> PROVIDED DATA:
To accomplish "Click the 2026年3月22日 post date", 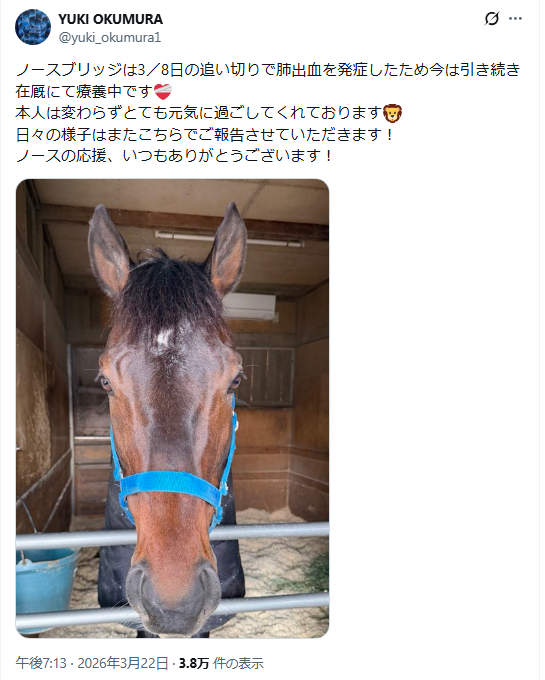I will (x=123, y=663).
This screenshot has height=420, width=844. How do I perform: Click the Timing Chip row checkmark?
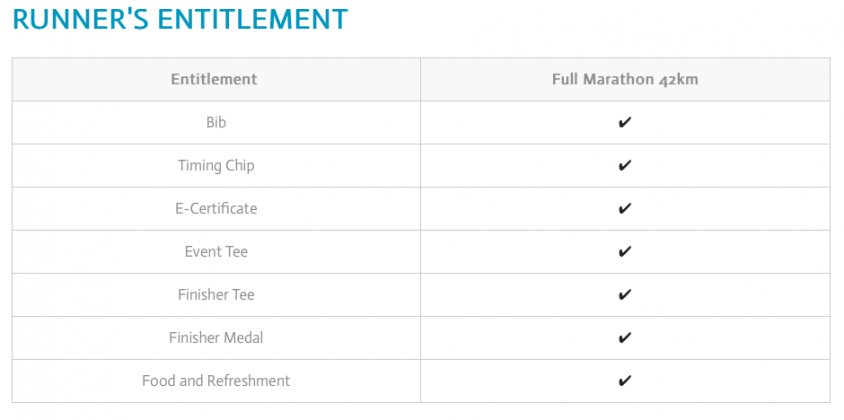click(625, 166)
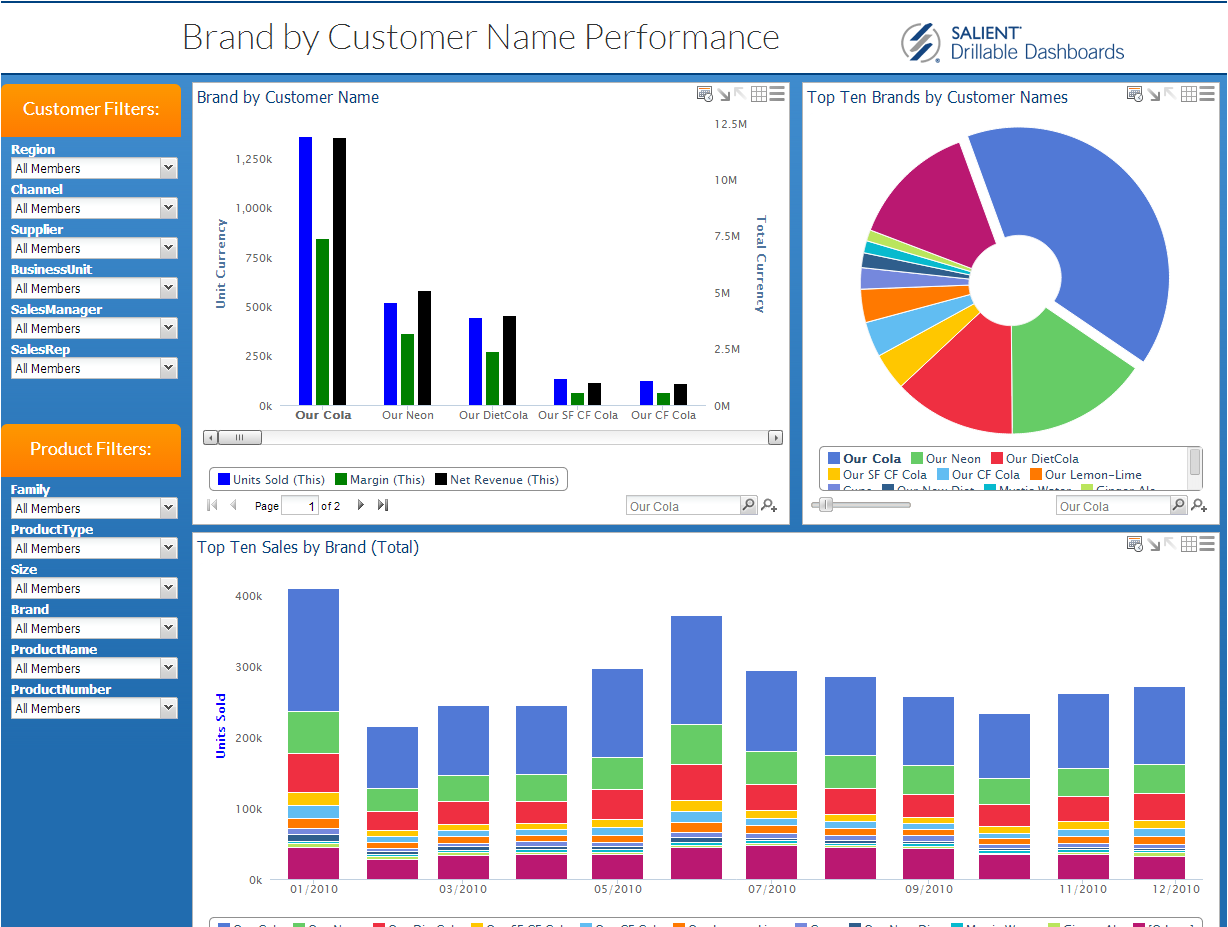Click search magnifier in Brand by Customer Name panel
This screenshot has width=1228, height=927.
pyautogui.click(x=748, y=506)
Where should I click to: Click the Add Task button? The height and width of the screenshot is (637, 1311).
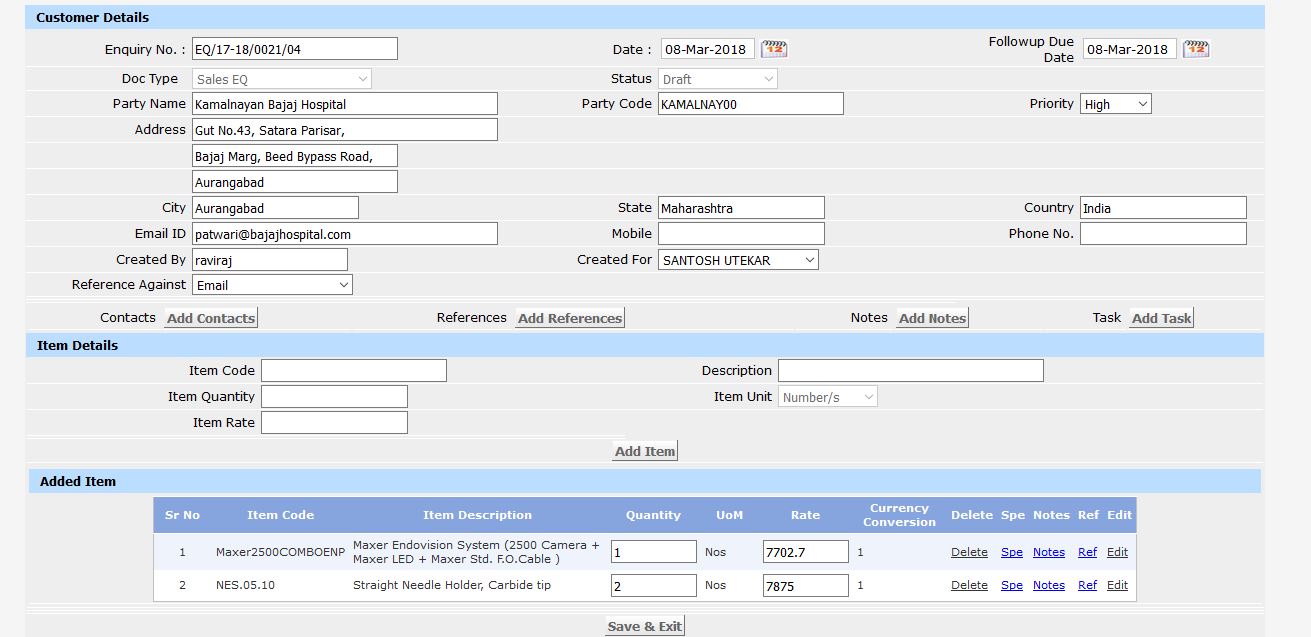(1161, 318)
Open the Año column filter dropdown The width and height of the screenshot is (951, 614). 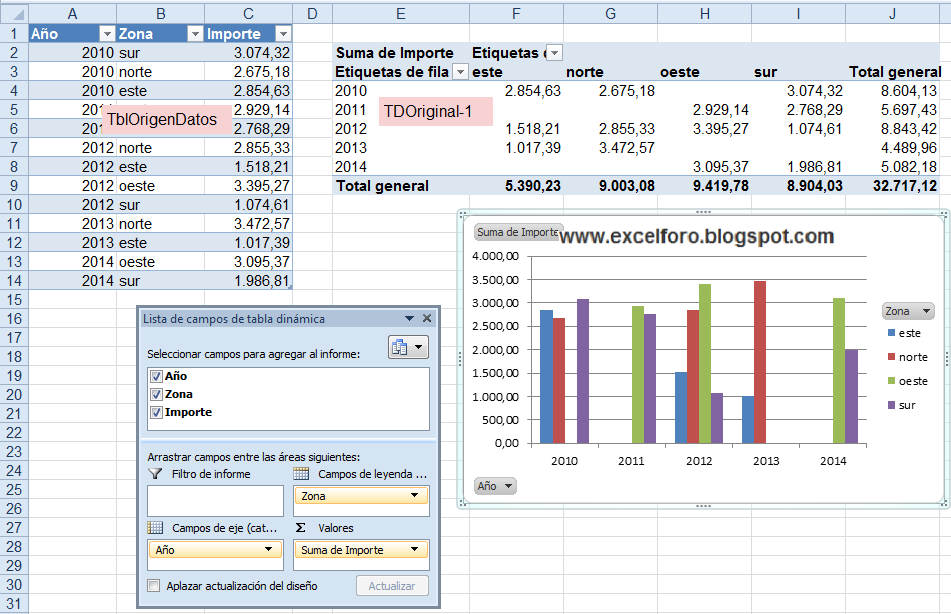coord(106,33)
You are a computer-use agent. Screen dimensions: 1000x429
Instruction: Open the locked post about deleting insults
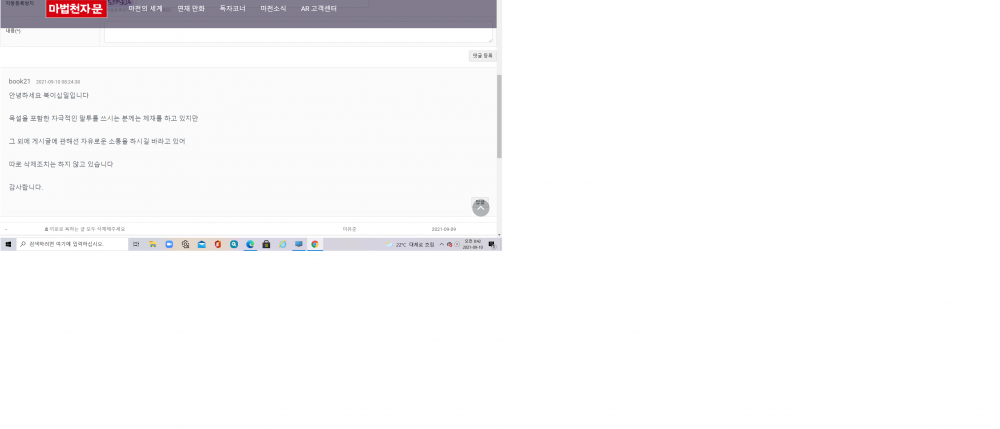click(87, 229)
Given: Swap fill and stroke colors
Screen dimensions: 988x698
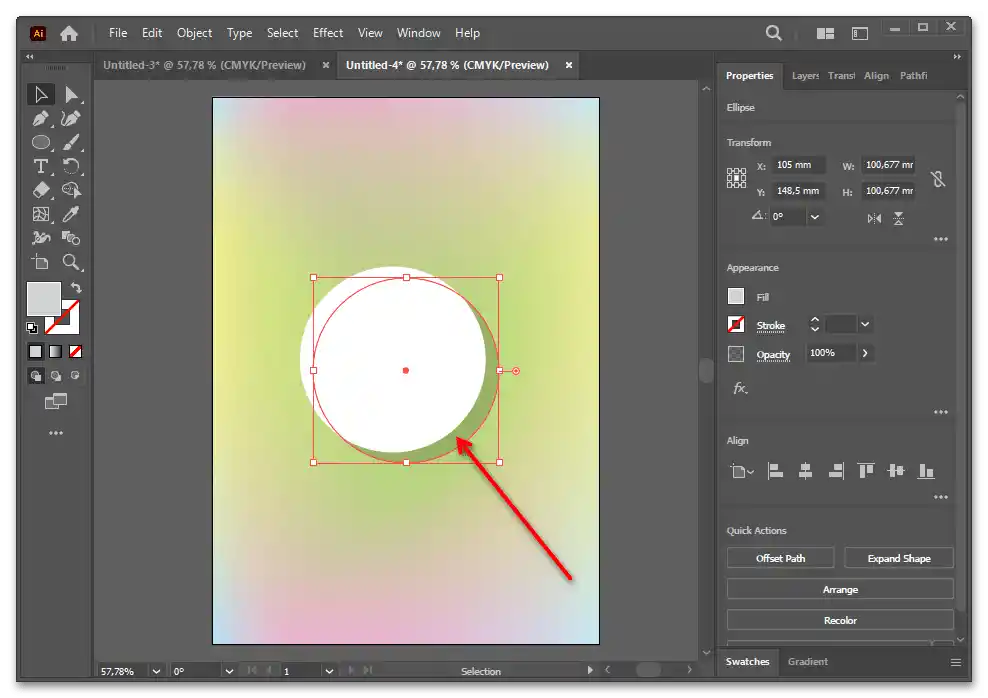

> WHAT NEEDS TO BE DONE: Copy down each line in the entries that has the word "dimensions".

> TASK RESPONSE:
You are a computer-use agent. Screen dimensions: 1000x429
Screen dimensions: 988x698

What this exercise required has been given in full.